A situação do sistema de saúde peruano não é diferente dos outros países da América Latina. Com o avanço da política neoliberal, a destruição da saúde pública é evidente. Diante de uma crise como a que o mundo atravessa nesse momento fica claro o quão nocivo é este tipo de política. Em especial, para países de capitalismo atrasado. Há não apenas falta de testes para que sejam identificados os pacientes que estão contaminados, mas também há falta do material básico para o tratamento da doença.
O contrato firmado entre o governo do Peru e Cuba inicialmente tem a duração de três meses. Os profissionais trabalharão nas áreas mais afetadas pela pandemia e a perspectiva é que o desembarque dos cubanos aconteça na próxima semana. O auxílio de Cuba aos países mais afetados pela COVID-19 não é novo. No mês de abril houve o envio de médicos para a Itália, país este um dos mais afetados pela pandemia.
Já no Brasil, a política levada a cabo pelo governo ilegítimo de Jair Bolsonaro tende a aprofundar a crise pandêmica. O programa Mais Médicos, implementado pelo governo Dilma, tinha como objetivo aumentar o número de médicos em atuação no país, principalmente em áreas onde número de profissionais é reduzido. Com o golpe de 2016 e a eleição de Bolsonaro, este programa foi totalmente destruído, causando uma enorme escassez de profissionais para atenderem as áreas mais carentes do Brasil. Diante de uma crise pandêmica, fica evidente o quão danosa é este tipo de política. Nenhuma surpresa em relação ao que poderia se esperar de um governo abertamente golpista.

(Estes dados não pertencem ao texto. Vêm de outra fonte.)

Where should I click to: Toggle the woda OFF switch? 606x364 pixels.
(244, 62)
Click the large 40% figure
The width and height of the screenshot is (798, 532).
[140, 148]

Está evidente que para um real combate a pandemia é necessário a derrubada do governo Bolsonaro. Não apenas do presidente, mas também de toda a política golpista e dos seus mandatários. A única saída para que os trabalhadores não morram de fome ou pelo coronavírus é exigir a imediata derrubada do governo Bolsonaro e a estatização de todo o sistema de saúde. Qualquer outra posição de conciliação fatalmente levará os trabalhadores a uma situação mais desesperadora do que a atual.